The Mino tectono-stratigraphic terrane of central Japan is dominated by thrust-deformed Jurassic terrigenous clastic sediments, thought to have formed as a subduction–accretion complex at an active margin. However, in the central Mino terrane, basic volcanic rocks, together with stratigraphically overlying Permian shallow-water platform and slope carbonates and radiolarian cherts (Okumino Group), are present as tectonic intercalations. These Permian units have previously been interpreted as representing a large oceanic seamount-type body, formed in a distal oceanic setting. In addition, basaltic volcanic and volcaniclastic rocks of unknown age and affinities are also found as tectonic slivers within the adjacent Jurassic trench clastic sequences (Neo Formation). New petrological and geochemical investigations of all these basalts show that two main compositional groups are present: (i) alkali basalts (Mid-Permian) which are highly enriched in incompatible trace elements and the light REE (Group 1); (ii) tholeiitic basalts (mainly Lower Permian) which are moderately enriched in incompatible trace elements and light REE, relative to N-type MORB (Group 2).
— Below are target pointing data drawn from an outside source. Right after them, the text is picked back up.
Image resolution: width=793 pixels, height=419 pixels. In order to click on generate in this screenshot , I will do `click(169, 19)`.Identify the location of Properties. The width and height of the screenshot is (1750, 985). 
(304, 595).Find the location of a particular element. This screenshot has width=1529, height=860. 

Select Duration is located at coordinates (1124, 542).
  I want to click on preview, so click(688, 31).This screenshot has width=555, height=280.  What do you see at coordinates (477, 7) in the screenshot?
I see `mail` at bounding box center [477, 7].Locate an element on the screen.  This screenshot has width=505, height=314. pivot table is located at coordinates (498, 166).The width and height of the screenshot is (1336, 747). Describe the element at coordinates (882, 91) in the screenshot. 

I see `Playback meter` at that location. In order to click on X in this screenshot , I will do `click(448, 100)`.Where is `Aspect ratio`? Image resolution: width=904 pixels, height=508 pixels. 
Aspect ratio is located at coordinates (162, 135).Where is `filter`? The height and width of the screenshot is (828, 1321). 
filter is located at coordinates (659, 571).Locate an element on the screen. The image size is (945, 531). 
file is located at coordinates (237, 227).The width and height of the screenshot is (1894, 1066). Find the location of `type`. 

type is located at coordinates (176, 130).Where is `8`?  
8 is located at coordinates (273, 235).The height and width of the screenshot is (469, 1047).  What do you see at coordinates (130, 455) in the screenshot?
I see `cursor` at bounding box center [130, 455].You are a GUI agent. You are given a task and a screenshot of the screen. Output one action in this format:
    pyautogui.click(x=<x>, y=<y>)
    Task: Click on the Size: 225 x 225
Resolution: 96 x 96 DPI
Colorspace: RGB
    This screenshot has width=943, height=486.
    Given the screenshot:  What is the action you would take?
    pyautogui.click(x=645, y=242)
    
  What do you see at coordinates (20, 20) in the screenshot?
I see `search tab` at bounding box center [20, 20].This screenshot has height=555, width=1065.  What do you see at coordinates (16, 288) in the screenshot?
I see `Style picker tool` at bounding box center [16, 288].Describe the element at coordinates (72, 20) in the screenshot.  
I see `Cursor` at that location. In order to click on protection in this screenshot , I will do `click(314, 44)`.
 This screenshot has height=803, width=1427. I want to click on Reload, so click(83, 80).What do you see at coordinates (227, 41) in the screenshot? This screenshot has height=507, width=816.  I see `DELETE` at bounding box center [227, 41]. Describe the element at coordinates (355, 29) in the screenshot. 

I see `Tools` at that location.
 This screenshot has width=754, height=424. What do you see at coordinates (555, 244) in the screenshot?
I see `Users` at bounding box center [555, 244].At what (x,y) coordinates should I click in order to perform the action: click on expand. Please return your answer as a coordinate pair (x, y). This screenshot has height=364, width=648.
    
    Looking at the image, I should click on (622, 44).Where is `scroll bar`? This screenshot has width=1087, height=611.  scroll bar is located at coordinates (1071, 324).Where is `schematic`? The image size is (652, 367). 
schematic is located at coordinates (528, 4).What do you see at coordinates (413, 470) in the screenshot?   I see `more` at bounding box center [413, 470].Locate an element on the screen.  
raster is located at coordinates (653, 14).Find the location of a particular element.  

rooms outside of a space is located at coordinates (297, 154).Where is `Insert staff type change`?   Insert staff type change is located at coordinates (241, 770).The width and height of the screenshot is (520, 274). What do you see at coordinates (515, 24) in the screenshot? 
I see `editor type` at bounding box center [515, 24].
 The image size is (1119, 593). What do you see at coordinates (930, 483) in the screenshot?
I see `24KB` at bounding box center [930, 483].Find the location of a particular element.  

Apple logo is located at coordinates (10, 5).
These characteristics suggest derivation from an enriched mantle source, such as a mantle plume. The compositions of Neo Formation basalts closely resemble those of the Okumino Group, suggesting that they were probably derived from the latter by both tectonic and sedimentary processes. Geochemical comparison with modern oceanic plume-influenced basalts, notably using La/Smn–Sm/Ybn ratios, suggests that the older Group 2 basalts are more akin to volcanics erupted along a constructive plate boundary (P- or E-type MORBs), than to tholeiitic basalts of intraplate oceanic islands (OIB). The sedimentary evidence for bathymetric elevation further indicates that the setting for this volcanism was most likely a spreading axis-centered oceanic plateau or ridge (e.g. Iceland, Ninety-East Ridge). The younger alkali basalts probably formed in an off-axis position, either due to normal lateral spreading processes, or perhaps more complex spreading centre–plume interactions. Accretion of this plateau onto the southern margin of the Asian landmass in the Mid–Late Jurassic apparently involved significant subduction-erosion of the plateau, evidenced by reworking of the Permian units into adjacent trench clastic sequences.